In the Breast project, 59 images were trained with 18,777 iterations, the CNN complexity was set to extra complex, and the field of view was 100 µm. False positive areas consisted of desmoplastic tumor stroma, proliferative endothelial cells, and some empty spaces in tumor clusters. The location of false positive areas in the algorithm was the in situ area. In total, 54 untrained images and 10 benign breast tissues were tested by the final model of AI. In the benign 10 breast tissue images the false positive detection of invasive carcinoma ranged from 0.02% to 1.48%. Some groups of cells with hyperchromatic nuclei and areas of adenosis were detected as invasive carcinoma at an average rate of 1%. Considering that there are areas of cancer that can be detected by AI that may be overlooked by pathologists in some studies [30], it appears that this rate can be reduced to 0% in future studies. While two pathologists evaluated the diagnosis of invasive carcinoma by AI as nearly perfect (95%–100% accuracy) in all ROIs, the 3rd pathologist focused on Score 2 (80%–95% accuracy) in this evaluation. We checked and learned that the two validators who scored in a similar way were trained in the same medical school, whereas the third pathologist was educated in a different medical school. This is a good example of the need for artificial intelligence, which can provide an objective solution to the subjective perspective gained through education while making the diagnosis. Ultimately, three pathologists agreed that AI can detect breast-invasive tumors with at least 80%–95% accuracy.
Three different scanners were used for breast carcinoma, but we could not get satisfactory results due to low-quality images. We used image augmentation tools, but it was not enough. These images needed more annotations to detect invasive carcinoma areas compared to images from other scanners. Our results show that scanner and image quality affect the detection by AI, but we know it is fixable if we teach the AI when the resolution changes. Cross-verification of different scanners and different resolutions is beyond the scope of this publication. We need the AI to function for all images of our scanner lineup, but the AI algorithm is not required to support all scanners except our own in this study, as we used available scanners in real-world situations and it was sufficient to create accurate models and verify the results. For the mitosis detection model, we did not use 20× magnification (0.5 um/pixel resolution). We trained the AI until it could understand all formats. We see the potential for future evaluation between scanners and resolutions with the goal of AI becoming more objective and supporting all digital platforms to make a more accurate diagnosis.
Although the muscularis mucosa is a sublayer of the mucosa, it was used as a separate layer from the mucosa in the ESD Project due to its importance in terms of depth of invasion. However, when the results of the tissue and mucosa layers were examined after 53 images were trained, only the F1 score of the muscularis mucosa was less than 90% (84%). As for the colon resection project, the F1 scores of all colon project layers, including the muscularis mucosa, were above 90%. The differences were as follows: the ESD project was the only project where the evaluators made their own annotations (they were not pathologists), the colon resection project was created and trained by the pathologist for histologically correct positioning of the muscularis mucosa, and more importantly, the trained area was 36 times larger (Supplementary Table S2).
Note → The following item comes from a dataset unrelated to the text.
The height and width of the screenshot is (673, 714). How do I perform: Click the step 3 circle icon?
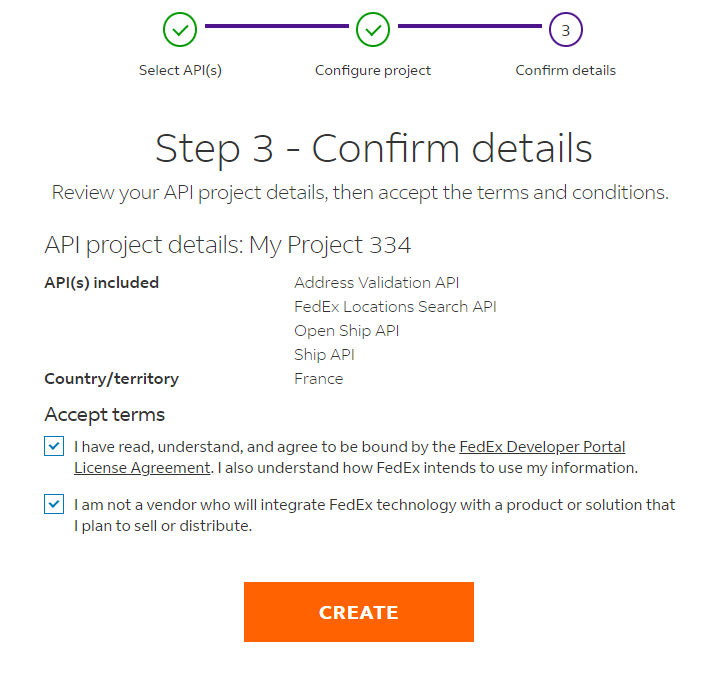coord(566,30)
A pathologist is vital to the success of the digital image analysis project, as the denotative analysis algorithm could not have been invented without their specialized expertise [31].
In the colon resection project tissue detection was as good as in the breast and ESD projects. The AI was able to detect any type of tissue layer, regardless of which organ it belonged to. In terms of accuracy, only the submucosal layer detection scoring was in the range between very good and good accuracy, while the other layers in the colon resection project were in the range of perfect accuracy. The vascular structures and loose connective tissue histology of the submucosa and subserosa are the same. Due to this similarity, we obtained false positive and false negative results in the separation of the two layers. To eliminate this overlap and confusion, we divided the colonic layers into two categories: light tissues as subserosa and dark tissues as other layers. Although we separated the subserosa from the submucosa, there were still negative areas and missing parts in the submucosal layer of the colon. However, it was satisfactory that we achieved high accuracy in the subserosa layer, which has an important place in prognosis and staging in the context of understanding tumor infiltration, detecting vascular invasion, and catching metastatic lymph nodes, and tumor deposits.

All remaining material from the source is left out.